Task instructions
Take the line that contains "You are a GUI" as the start and the last line of the entries as the end, and print both and everything between them exactly, without the pictures.

#####

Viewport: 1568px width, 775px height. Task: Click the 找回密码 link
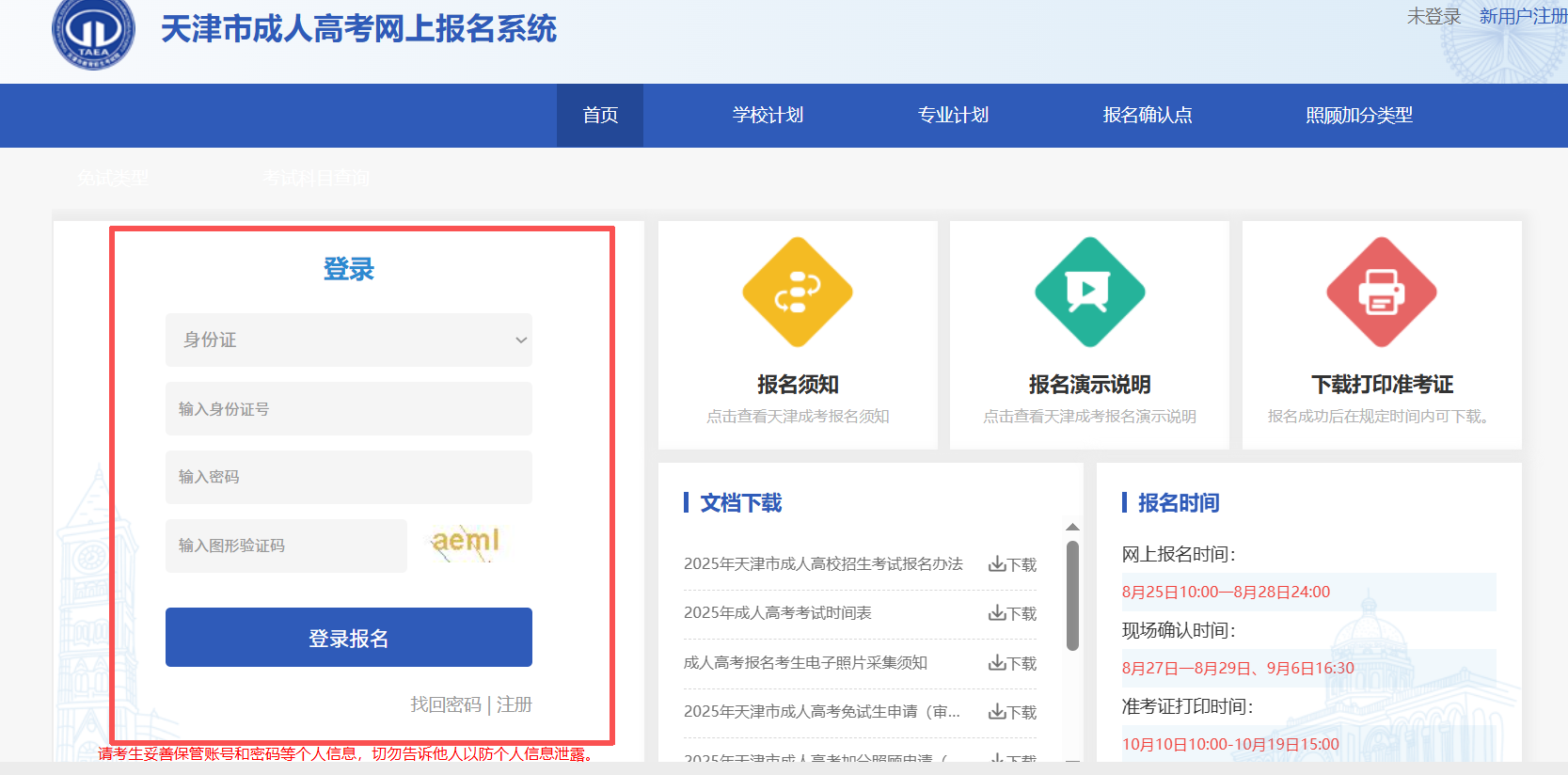click(x=445, y=704)
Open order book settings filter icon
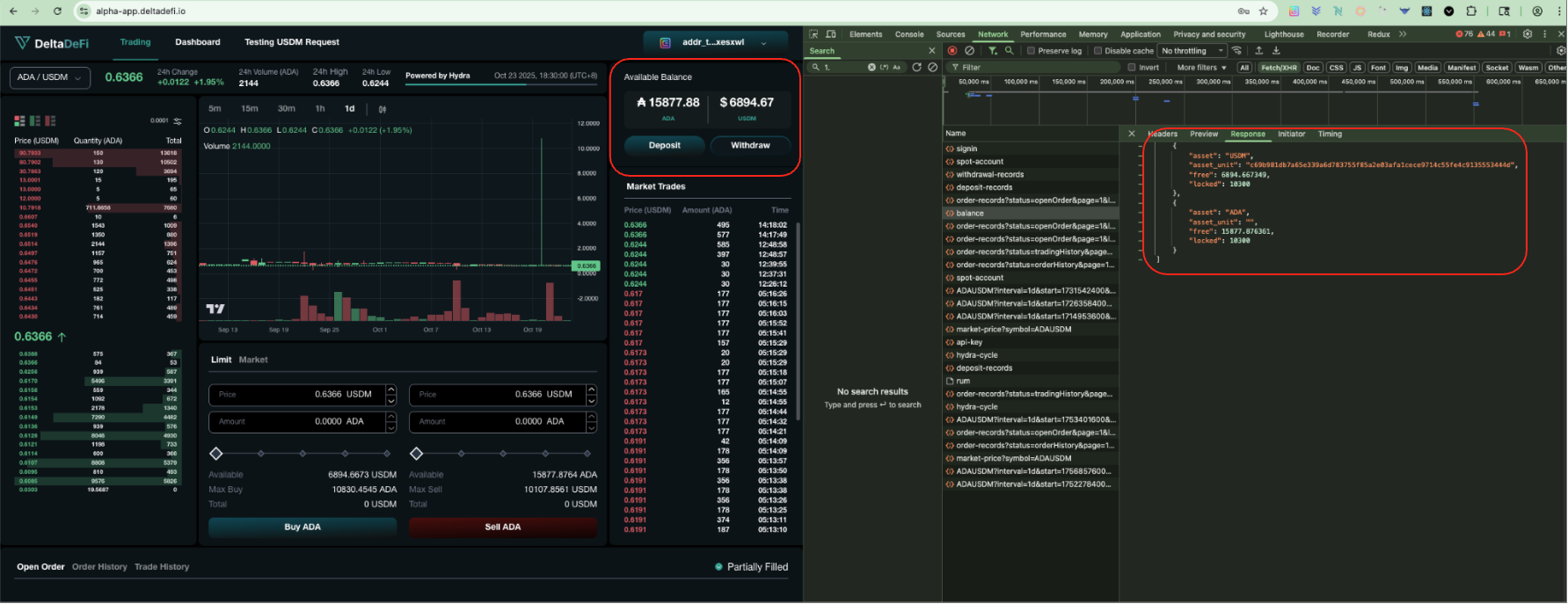This screenshot has width=1568, height=604. (x=178, y=121)
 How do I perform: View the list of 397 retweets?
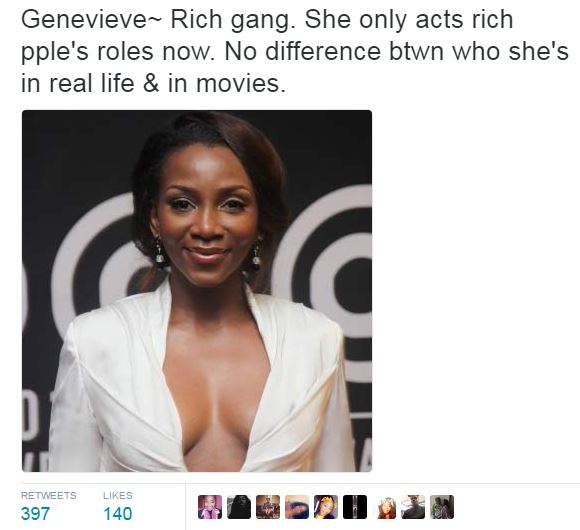(x=35, y=514)
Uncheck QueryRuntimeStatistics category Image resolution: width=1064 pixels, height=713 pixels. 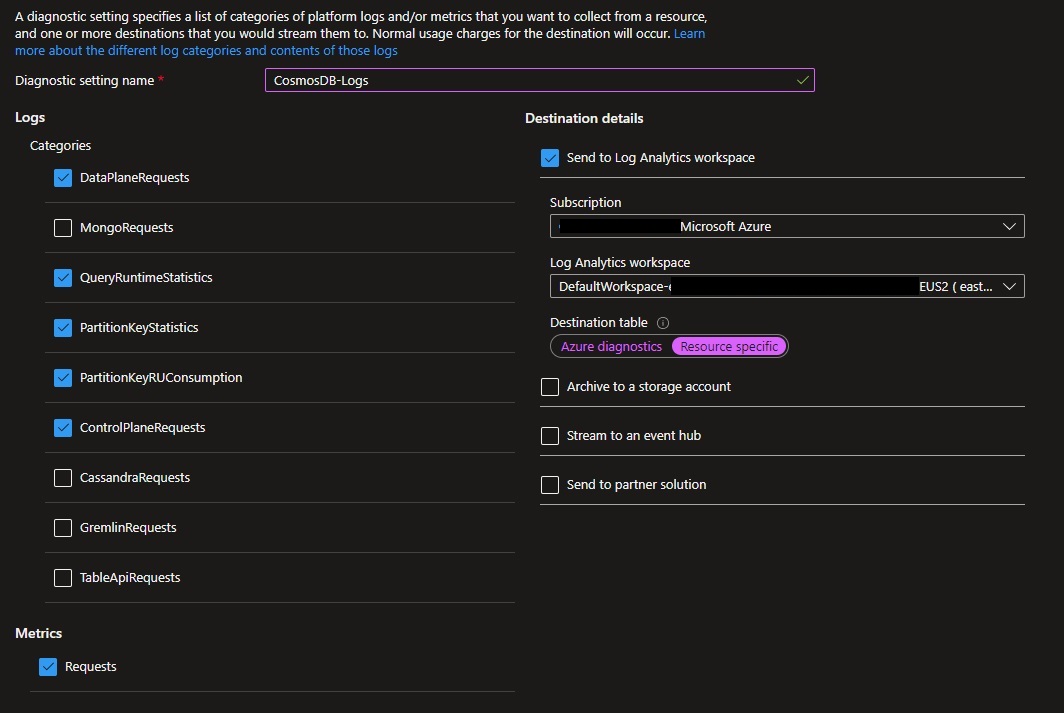click(63, 278)
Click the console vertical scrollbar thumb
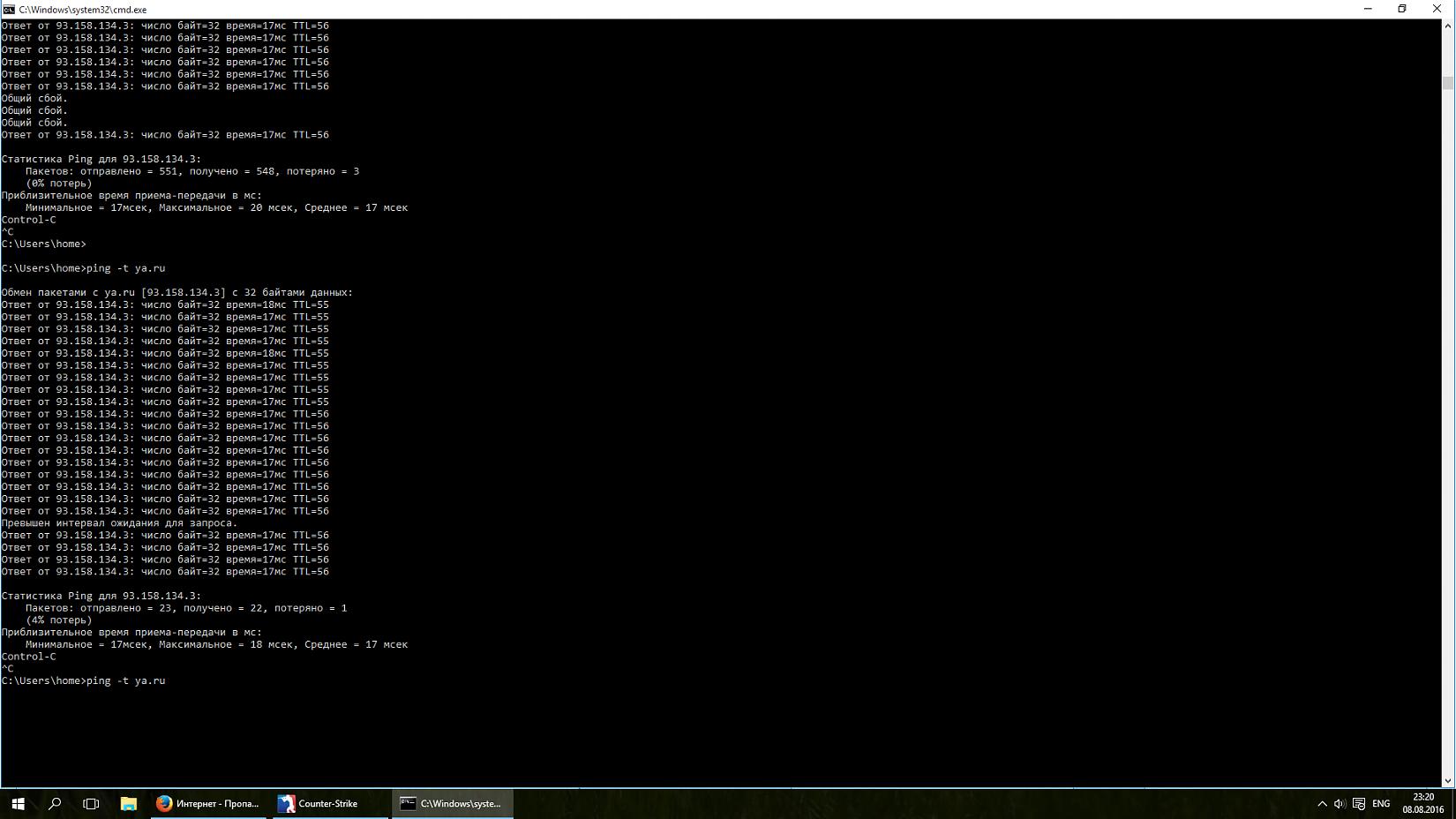The width and height of the screenshot is (1456, 819). coord(1447,83)
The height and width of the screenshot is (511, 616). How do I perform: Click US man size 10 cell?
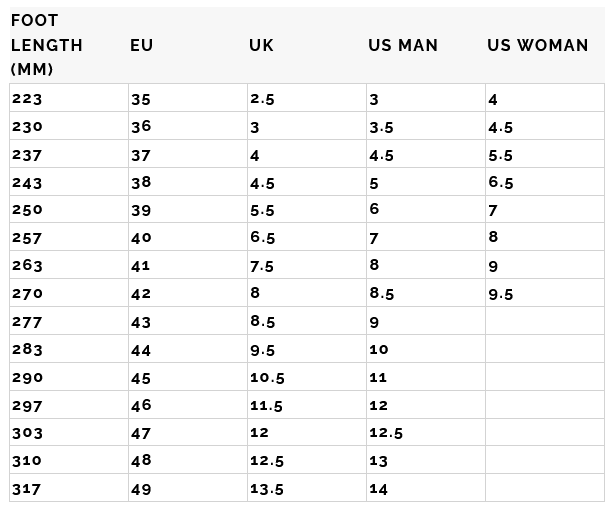(x=378, y=350)
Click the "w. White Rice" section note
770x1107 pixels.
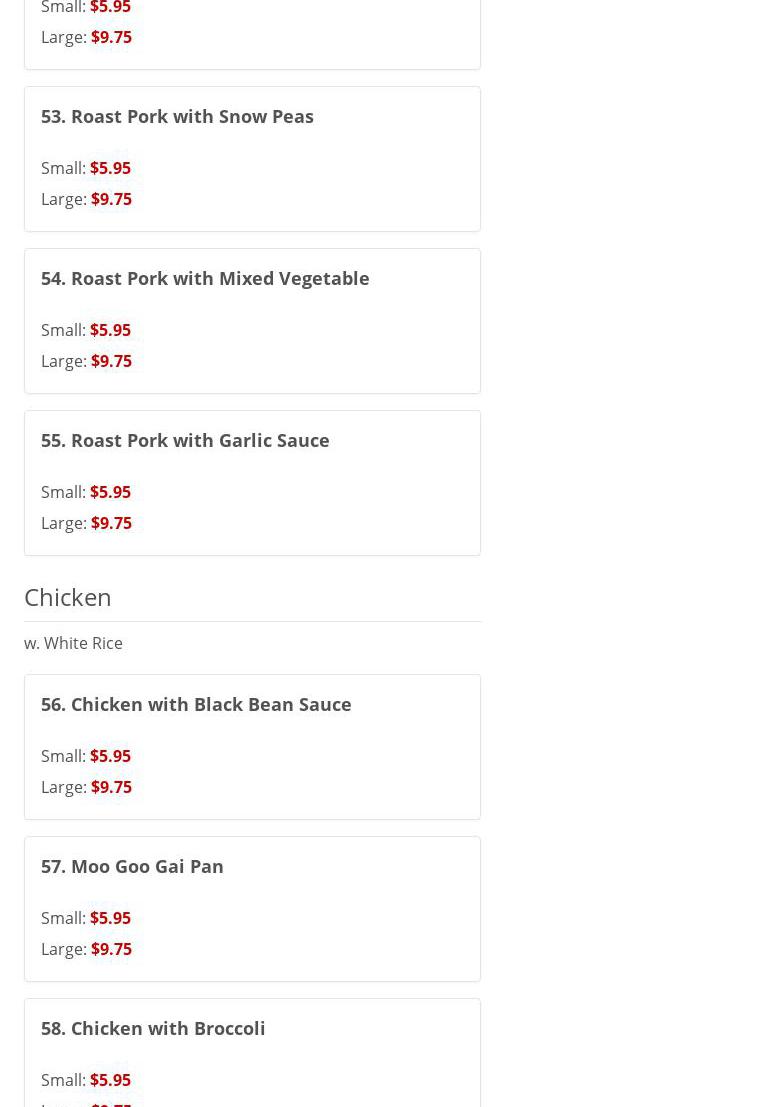pos(73,643)
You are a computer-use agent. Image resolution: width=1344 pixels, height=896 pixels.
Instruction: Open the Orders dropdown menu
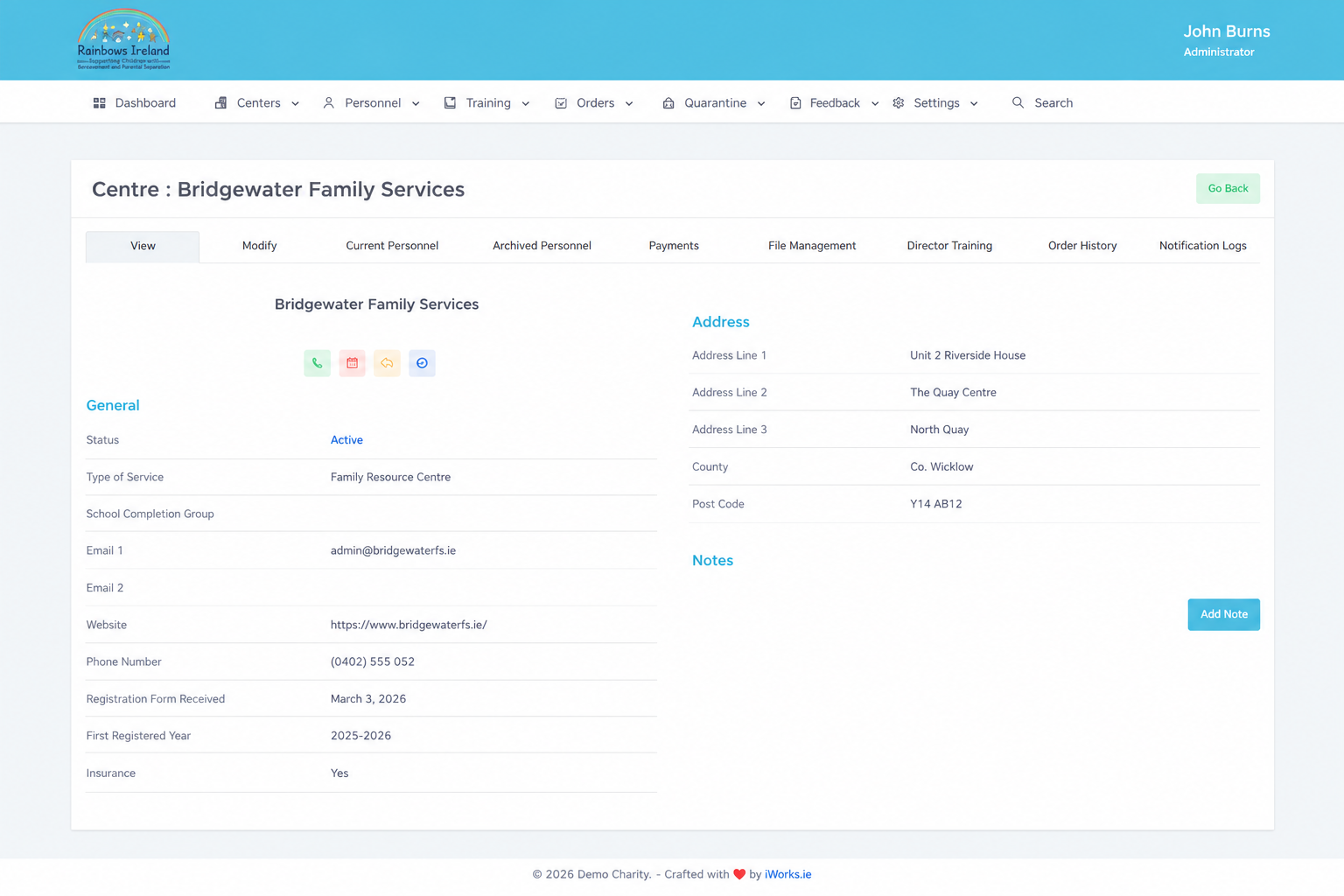coord(593,103)
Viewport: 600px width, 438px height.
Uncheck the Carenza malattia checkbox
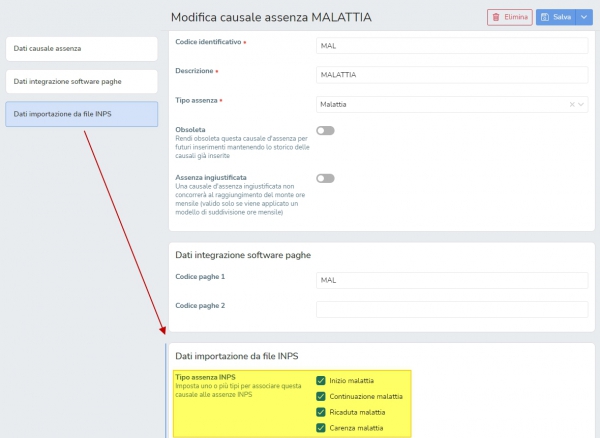coord(321,428)
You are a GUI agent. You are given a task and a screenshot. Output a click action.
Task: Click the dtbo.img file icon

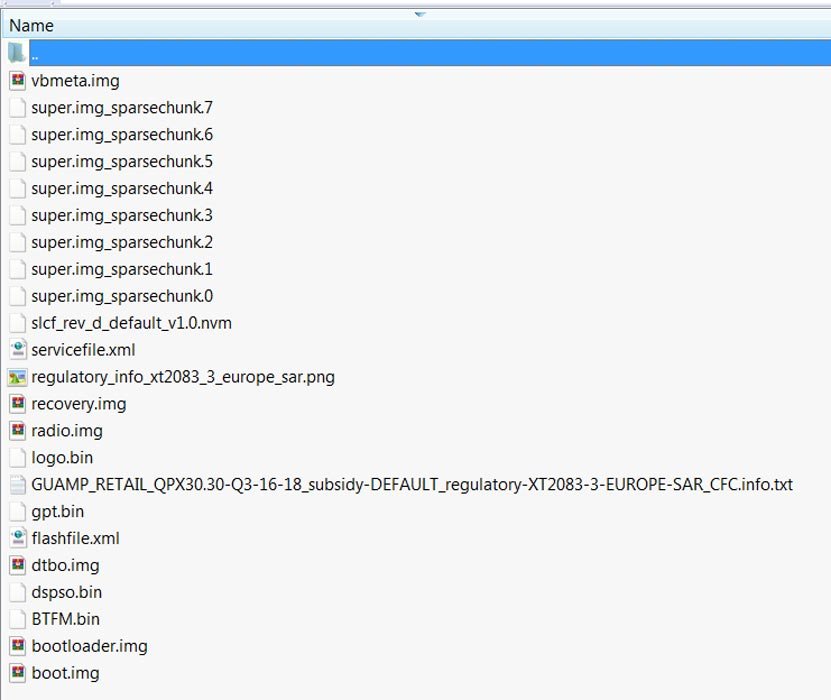pyautogui.click(x=17, y=565)
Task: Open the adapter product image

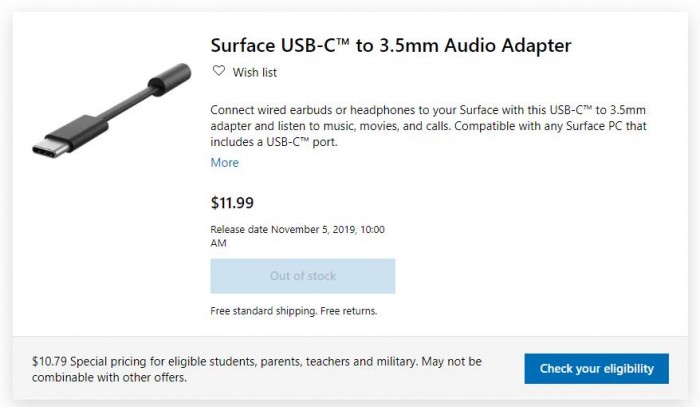Action: point(109,117)
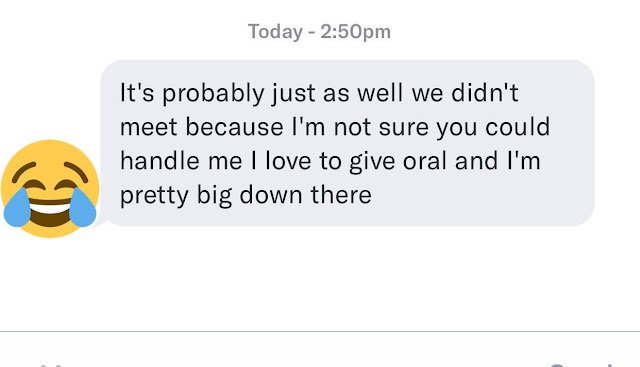Image resolution: width=640 pixels, height=367 pixels.
Task: Click the word 'handle' in the message
Action: pos(160,160)
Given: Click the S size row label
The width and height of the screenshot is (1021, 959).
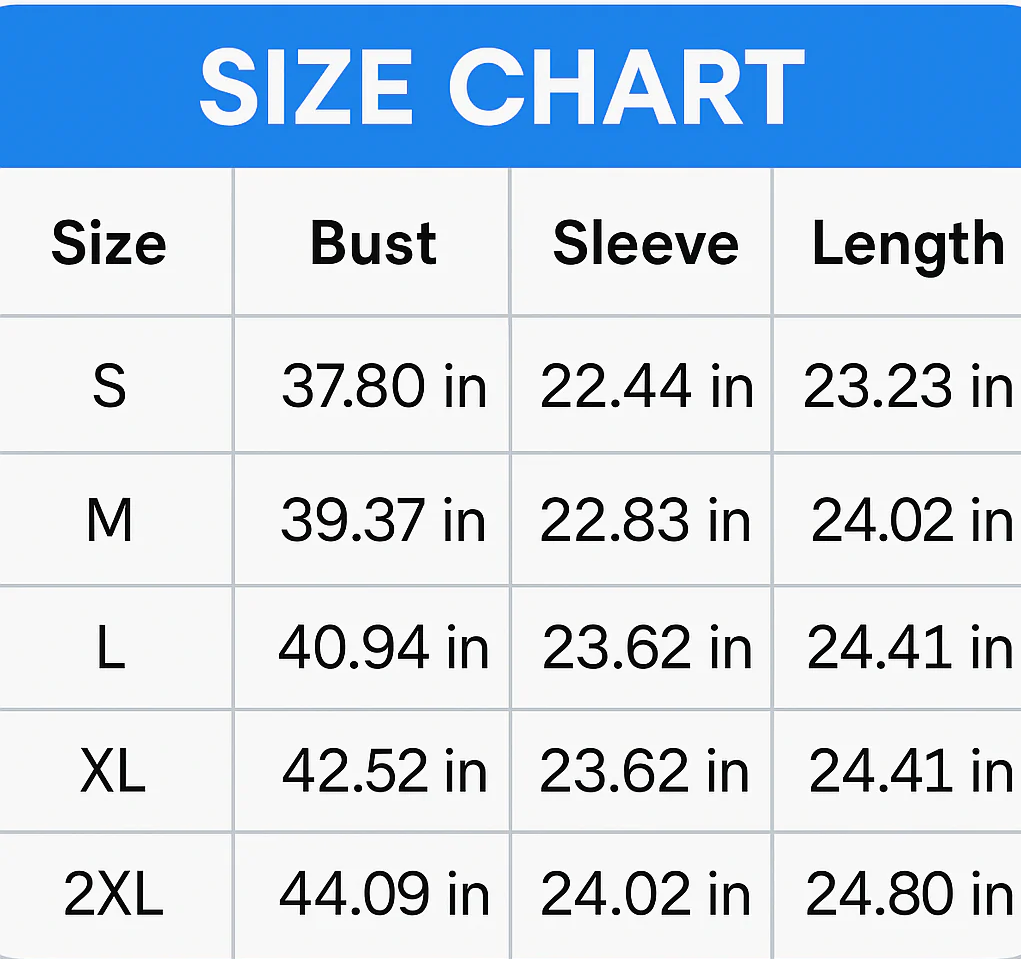Looking at the screenshot, I should click(109, 386).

#####

Written response
You are a GUI agent. You are given a task and a screenshot. Output a click action.
Task: Click the dtbo.img file icon

pyautogui.click(x=17, y=565)
Task: Open the adapter product image

Action: point(109,117)
Image resolution: width=640 pixels, height=367 pixels.
Task: Click the word 'handle' in the message
Action: pos(160,160)
Given: Click the S size row label
The width and height of the screenshot is (1021, 959).
Looking at the screenshot, I should click(109, 386).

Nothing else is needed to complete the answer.